Your Friends & Neighbors isn't a triumph of dialectical
thinking, but it does offer up a world-view that is infinitely
more complex than either LaBute's first film or much of
current American cinema: No one is nice in the movie, no one
justifies her acts of unkindness with psychology or by
dredging through her childhood, no one is redeemed or
redeemable, no one is saved. Things happen, including
unhappiness. That may not sound like much - and certainly it
isn't enough for LaBute to finish his movie - but these days,
it's as close to radical, genuinely personal filmmaking as most
of our directors dare to get. To an extent, his refusal to
acquiesce to a commercial imperative such as the sure-fire
happy ending (Hollywood's version of the multiple orgasm) is
what makes the film seem like such a throwback. Your
Friends & Neighbors outwardly recalls movies such as Five
Easy Pieces and Bad Timing in its depiction of male
self-loathing, but in some ways it scans emotionally closer to
Sam Peckinpah's sordid freak-out, Straw Dogs. (Women's
lib made for some fascinating male anxiety.) LaBute's not as
talented as Peckinpah - he has the visual equivalent of a tin
ear - but he has a similar way of getting under your skin. I
can't remember another recent movie that I liked so
uncomfortably.
Not that LaBute doesn't have a ways to go. He's still learning
what to do with the camera (the cinematographer here is
Nancy Schreiber, who livens up LaBute's self-consciously
mannered choreography), and he has a belief in his own
cleverness that could prove debilitating. Mainly, though, he
could use some gentleness. LaBute's cruelty can be very, very
funny, but too often it's a sour kind of funny. Mean is easy;
compassion is tougher. LaBute is one of the most exciting
young American writer-directors we have - he's the smart Hal
Hartley - and while he doesn't have Hartley's intuitive visual
sense, when his characters speak they're doing more than
rattling the bars in the filmmaker's prison house of language.

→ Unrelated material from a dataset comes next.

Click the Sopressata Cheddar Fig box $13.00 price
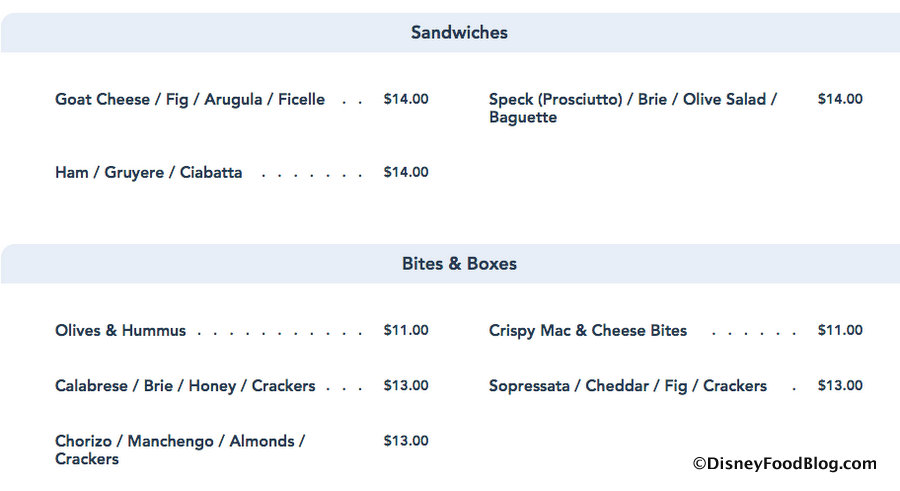Screen dimensions: 900x491 (840, 385)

They're investing life in their words, and in their reason for
being. When they're not - as in a scene in which the nicest
character in the movie mocks her lover's impotence - you can
feel LaBute losing faith. He sells out his characters too easily,
and grubs for the audience's attention with jokes that simply
shock instead of waking us. He'd rather make us wince than
feel or think, which is why the film's end, a cockeyed coda,
isn't just ridiculous, it's a cop-out. Up till then, though, Your
Friends & Neighbors is the most interesting game in town,
and one of the best American movies you'll see all year.